The use of a recombinant form of huBuChE as a post-poisoning therapy has recently been explored in relation to nerve agent poisoning via the p.c. route of exposure in an anesthetised guinea-pig model, in which Armstrong et al. (2008) reported that recombinant butyrylcholinesterase (rBuChE), delivered intravenously (i.v.) 30 minutes following p.c. VX, decreased the levels of circulating free agent (Armstrong et al., 2008). Some utility has also been demonstrated against p.c. VX poisoning in an anaesthetised swine model (Tenn et al., 2008), although due to the rapid clearance of the un-pegylated rBuChE, repeated administration was required, and more recently in a guinea-pig model (Lenz et al., 2010). In the current study we have used pegylated rBuChE (Protexia®), which has a longer plasma half-life than the un-pegylated material.
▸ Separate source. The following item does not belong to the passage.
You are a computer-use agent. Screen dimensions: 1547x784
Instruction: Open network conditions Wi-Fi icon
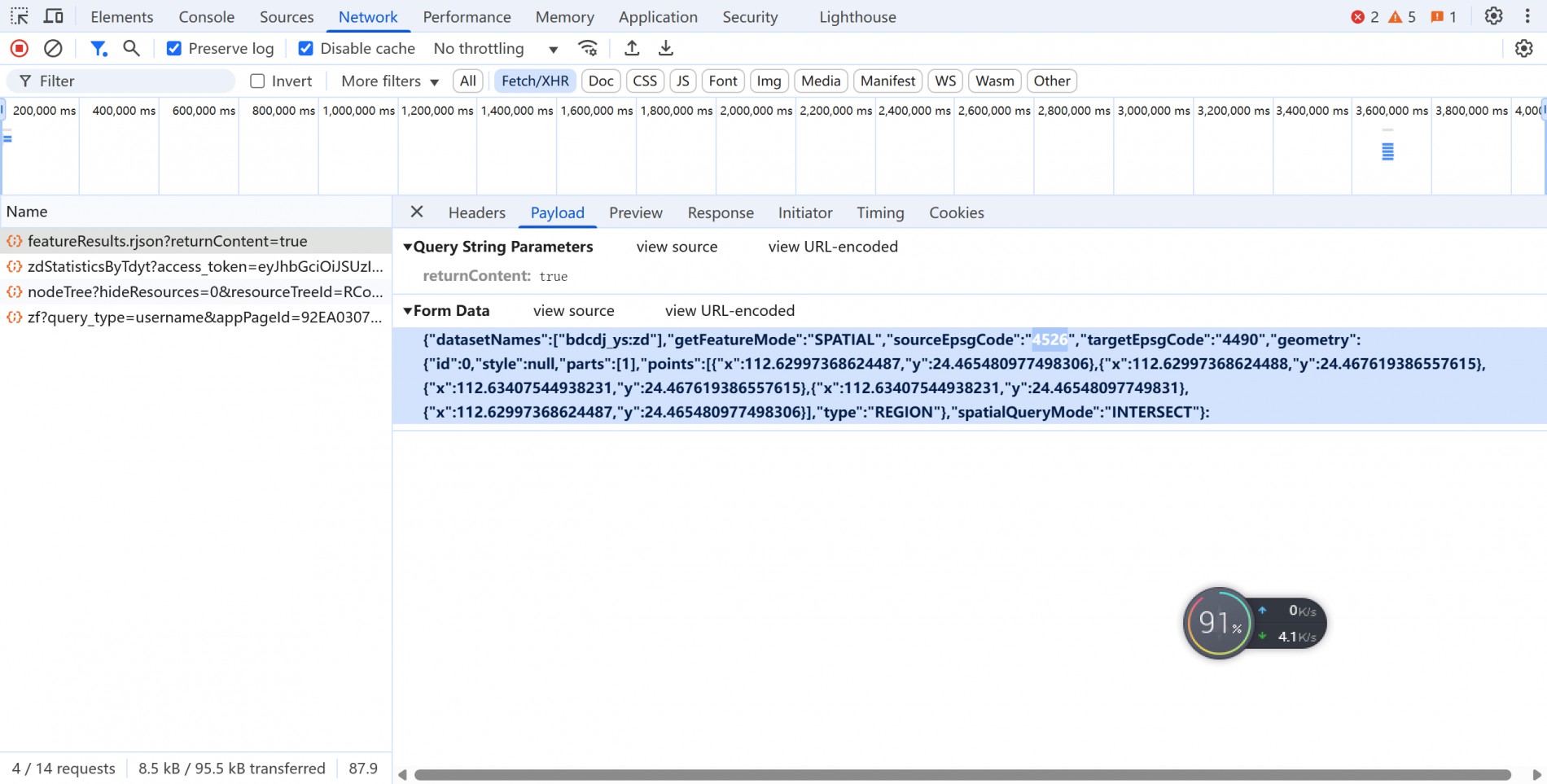(x=588, y=49)
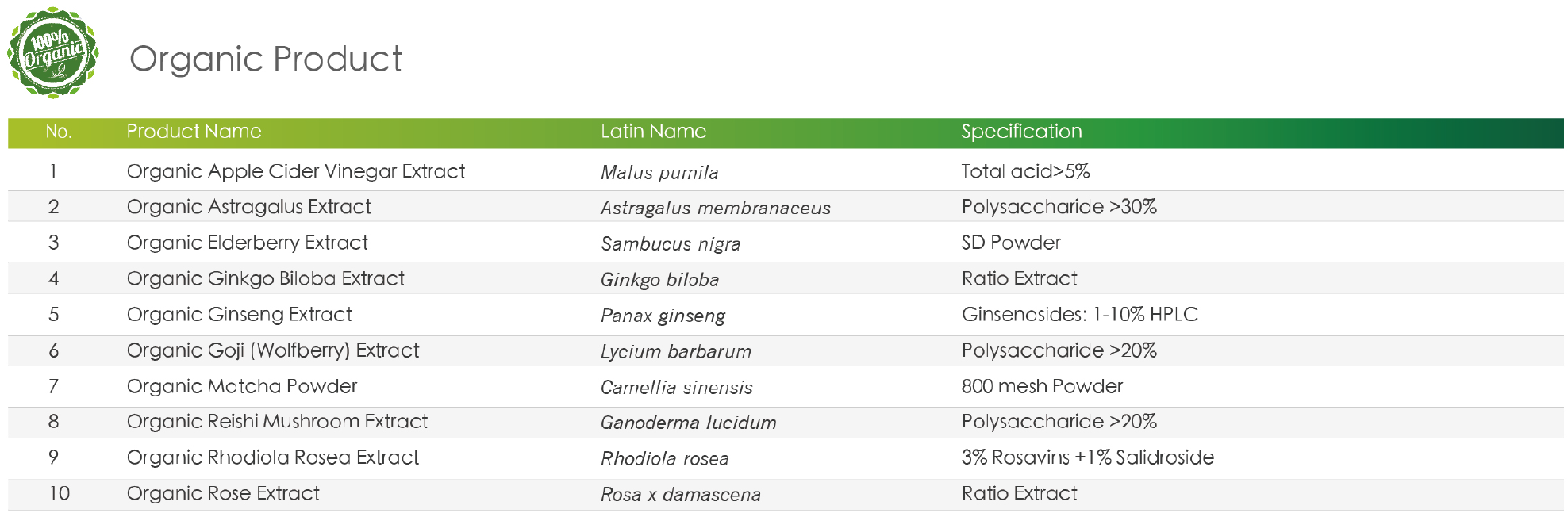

Protexia also has IND status and is being developed as a pre- and post-exposure therapy for casualties on the battlefield or civilian victims of nerve agent attacks.

Following VX exposure by the p.c. route, we previously showed in a guinea-pig model that there is a progression of clinical and physiological signs of poisoning, including bradycardia, hypothermia, incapacitation and clinical signs such as tremor, salivation and lachrymation (Mumford et al., 2008). A decreased heart rate (bradycardia) appeared to be an early sign of the toxic effects of VX, whereas temperature and observable clinical signs are not good early indicators of percutaneous poisoning (Mumford et al., 2008, 2011). The time to onset of clinical signs, whilst variable, has been shown to be predictive of survival time (Joosen et al., 2008).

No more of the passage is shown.